Voltemos à língua hup. Nesse idioma, alguns advérbios tão comuns como os nossos “aqui”, “ali” e “lá” são mét’ah, “rio abaixo”, e wá’ah, “do outro lado do rio”. Entre os verbos, temos hi, que significa “seguir rio abaixo”, mas também “descer de um lugar elevado”, e sop, que é tanto “se afastar do rio” quanto “subir uma colina”.
Mas é nos substantivos que esse lado metafórico da língua hup realmente brilha.
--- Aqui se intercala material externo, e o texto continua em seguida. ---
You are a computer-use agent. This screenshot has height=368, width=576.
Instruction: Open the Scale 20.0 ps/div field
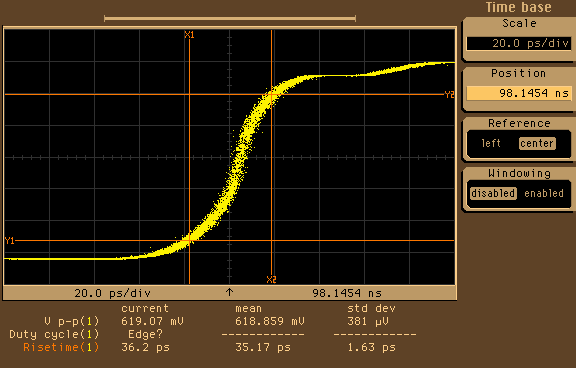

Algumas das palavras mais comuns de quem vive na floresta tropical são, como você pode imaginar, k’et (“folha”), tëg (“tronco”), tat (“fruta”) e tít (“cipó”). Mas dá para combinar tít com a palavra para “barriga”, e formar tok-tít, “cipó-de-barriga”, ou seja, “intestino”. Ou tëg com pih para formar “tronco de música”, ou “flauta”.
É como se cada parte das árvores se tornasse uma porta para conceitos novos, maiores que a soma das palavras individuais. E isso pode ser tudo, menos “primitivo”.